Species of plant endemic to Mexico

Annona longiflora is a species of plant in the family Annonaceae. It is endemic to Mexico. Sereno Watson, the American botanist who first formally described the species, named it after its long (longus in Latin) flowers.

==Description==
It is a bush reaching 0.9 meters in height. Its leaves are 5.1-10.2 centimeters long and come to a point at their tip. Its leaves are nearly hairless on their upper surface and covered in soft short hairs on their lower surface. Its triangular to oval sepals are 5.6 millimeters long. Its oblong, outer petals are 5.1 centimeters long. The outer petals are white with a black base. The outer petals are convex at their base and hairless on their inner surface. Its inner petals are essentially absent. Its fruit is globe-shaped or oval, 3.8 centimeters long with a reticulated surface.
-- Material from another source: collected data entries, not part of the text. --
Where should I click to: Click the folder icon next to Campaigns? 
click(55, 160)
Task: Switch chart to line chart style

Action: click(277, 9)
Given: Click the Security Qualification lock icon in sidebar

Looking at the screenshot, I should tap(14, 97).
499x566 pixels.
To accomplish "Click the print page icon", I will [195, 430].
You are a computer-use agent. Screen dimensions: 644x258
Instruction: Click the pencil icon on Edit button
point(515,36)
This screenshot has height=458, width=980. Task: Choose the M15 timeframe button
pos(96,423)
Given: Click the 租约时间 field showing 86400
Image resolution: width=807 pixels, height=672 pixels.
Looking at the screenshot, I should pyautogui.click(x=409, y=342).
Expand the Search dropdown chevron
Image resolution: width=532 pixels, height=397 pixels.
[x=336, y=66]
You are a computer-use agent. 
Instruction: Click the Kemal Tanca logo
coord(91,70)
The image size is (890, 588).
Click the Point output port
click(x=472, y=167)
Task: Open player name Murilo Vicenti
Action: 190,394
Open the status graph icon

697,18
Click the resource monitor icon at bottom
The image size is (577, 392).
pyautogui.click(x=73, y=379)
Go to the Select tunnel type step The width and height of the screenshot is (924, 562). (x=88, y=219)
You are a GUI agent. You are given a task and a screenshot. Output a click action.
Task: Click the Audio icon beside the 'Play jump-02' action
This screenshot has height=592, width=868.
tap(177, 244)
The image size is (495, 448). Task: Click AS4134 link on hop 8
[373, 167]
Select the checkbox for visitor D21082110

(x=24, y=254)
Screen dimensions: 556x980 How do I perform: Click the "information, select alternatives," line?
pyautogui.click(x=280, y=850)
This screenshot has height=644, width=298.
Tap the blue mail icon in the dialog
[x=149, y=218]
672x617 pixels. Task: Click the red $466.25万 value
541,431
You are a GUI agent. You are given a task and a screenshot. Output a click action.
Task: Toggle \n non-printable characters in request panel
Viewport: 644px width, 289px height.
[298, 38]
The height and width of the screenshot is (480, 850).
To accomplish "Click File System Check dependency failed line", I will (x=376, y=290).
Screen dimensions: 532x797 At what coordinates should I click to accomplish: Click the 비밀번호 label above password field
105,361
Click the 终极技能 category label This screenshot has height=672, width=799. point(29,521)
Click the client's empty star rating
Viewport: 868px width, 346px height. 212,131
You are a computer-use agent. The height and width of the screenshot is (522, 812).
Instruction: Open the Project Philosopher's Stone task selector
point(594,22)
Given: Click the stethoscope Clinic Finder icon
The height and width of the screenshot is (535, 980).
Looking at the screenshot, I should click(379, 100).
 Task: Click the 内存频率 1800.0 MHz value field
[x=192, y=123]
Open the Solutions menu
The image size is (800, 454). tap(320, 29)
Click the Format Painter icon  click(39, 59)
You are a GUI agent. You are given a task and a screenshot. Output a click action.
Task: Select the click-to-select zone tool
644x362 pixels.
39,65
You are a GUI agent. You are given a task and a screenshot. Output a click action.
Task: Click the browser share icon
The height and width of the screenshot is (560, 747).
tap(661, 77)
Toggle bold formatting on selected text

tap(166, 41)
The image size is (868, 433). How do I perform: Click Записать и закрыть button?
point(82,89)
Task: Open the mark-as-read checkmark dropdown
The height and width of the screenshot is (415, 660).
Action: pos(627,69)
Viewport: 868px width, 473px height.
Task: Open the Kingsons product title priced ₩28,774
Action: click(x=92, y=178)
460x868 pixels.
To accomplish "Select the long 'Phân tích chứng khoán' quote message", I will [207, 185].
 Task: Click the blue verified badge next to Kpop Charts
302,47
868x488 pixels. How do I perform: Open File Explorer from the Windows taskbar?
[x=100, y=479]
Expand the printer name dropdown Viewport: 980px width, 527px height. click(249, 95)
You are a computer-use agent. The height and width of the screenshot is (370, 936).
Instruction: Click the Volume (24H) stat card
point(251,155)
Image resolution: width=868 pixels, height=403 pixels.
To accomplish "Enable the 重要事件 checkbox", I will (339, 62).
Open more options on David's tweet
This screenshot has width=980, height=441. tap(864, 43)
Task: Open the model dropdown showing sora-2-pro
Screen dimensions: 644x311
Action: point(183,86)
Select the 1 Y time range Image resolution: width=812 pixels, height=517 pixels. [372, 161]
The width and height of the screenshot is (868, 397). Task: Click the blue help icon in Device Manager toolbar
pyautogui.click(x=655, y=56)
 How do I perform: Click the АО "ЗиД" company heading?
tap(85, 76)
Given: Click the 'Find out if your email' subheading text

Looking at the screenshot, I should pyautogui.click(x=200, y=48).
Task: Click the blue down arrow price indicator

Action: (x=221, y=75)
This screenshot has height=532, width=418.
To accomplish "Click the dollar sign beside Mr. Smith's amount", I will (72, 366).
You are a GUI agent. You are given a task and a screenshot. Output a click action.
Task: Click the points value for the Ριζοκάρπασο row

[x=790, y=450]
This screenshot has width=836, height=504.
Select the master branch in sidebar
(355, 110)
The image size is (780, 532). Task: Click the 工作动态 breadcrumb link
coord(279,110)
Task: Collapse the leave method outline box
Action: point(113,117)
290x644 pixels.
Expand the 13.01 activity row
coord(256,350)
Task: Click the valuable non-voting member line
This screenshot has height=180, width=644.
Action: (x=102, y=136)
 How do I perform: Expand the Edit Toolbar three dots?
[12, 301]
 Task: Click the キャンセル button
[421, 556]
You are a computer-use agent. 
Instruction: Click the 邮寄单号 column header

Its seeds are smooth and shiny.

===Reproductive biology===
The pollen of A. longiflora is shed as permanent tetrads.

===Distribution and habitat===
It grows in ravines.

===Uses===
It is used as a native uncultivated edible fruit in Mexico. Representations of A. longiflora have been found on ceramic jars dating from 100 to 400 C.E. supporting the idea that it was used as part of early food systems.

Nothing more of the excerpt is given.